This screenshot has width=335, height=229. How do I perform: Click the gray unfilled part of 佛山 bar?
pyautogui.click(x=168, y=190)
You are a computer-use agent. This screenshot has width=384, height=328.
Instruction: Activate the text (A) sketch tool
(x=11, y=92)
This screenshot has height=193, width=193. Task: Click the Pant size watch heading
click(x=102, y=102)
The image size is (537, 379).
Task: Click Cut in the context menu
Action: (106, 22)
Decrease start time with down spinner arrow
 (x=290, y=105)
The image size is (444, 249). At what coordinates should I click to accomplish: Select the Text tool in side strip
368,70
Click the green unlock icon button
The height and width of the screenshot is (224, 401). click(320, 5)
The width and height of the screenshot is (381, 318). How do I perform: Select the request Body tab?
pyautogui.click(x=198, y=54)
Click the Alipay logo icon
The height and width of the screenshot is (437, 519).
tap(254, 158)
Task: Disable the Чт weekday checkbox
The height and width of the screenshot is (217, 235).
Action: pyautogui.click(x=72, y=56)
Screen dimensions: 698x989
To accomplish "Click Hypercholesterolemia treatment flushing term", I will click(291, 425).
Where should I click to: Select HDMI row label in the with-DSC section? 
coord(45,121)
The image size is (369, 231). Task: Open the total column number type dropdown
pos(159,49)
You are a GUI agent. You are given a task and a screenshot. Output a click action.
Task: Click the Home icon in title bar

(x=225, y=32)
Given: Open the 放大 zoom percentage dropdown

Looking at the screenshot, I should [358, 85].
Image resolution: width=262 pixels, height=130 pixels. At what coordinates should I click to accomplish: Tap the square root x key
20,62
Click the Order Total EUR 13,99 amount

Your task ▸
Reproduce every line of the records containing the string "agent".

Solution to the problem ▸
You are a computer-use agent. This screenshot has width=384, height=328.
You are a GUI agent. You are given a task and a screenshot. Output a click action.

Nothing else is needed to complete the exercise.